■ Your goal
Reproduce all records exactly.

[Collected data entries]
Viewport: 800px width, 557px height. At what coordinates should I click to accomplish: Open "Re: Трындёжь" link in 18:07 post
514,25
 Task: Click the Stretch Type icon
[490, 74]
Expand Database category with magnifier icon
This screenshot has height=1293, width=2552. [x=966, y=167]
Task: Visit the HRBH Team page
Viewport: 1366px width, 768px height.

■ Expected answer
Viewport: 800px width, 557px height. At what coordinates should I click to accomplish: Open "Re: Трындёжь" link in 18:07 post
514,25
 Task: Click the Stretch Type icon
[490, 74]
Expand Database category with magnifier icon
This screenshot has height=1293, width=2552. [x=966, y=167]
Task: Visit the HRBH Team page
Viewport: 1366px width, 768px height.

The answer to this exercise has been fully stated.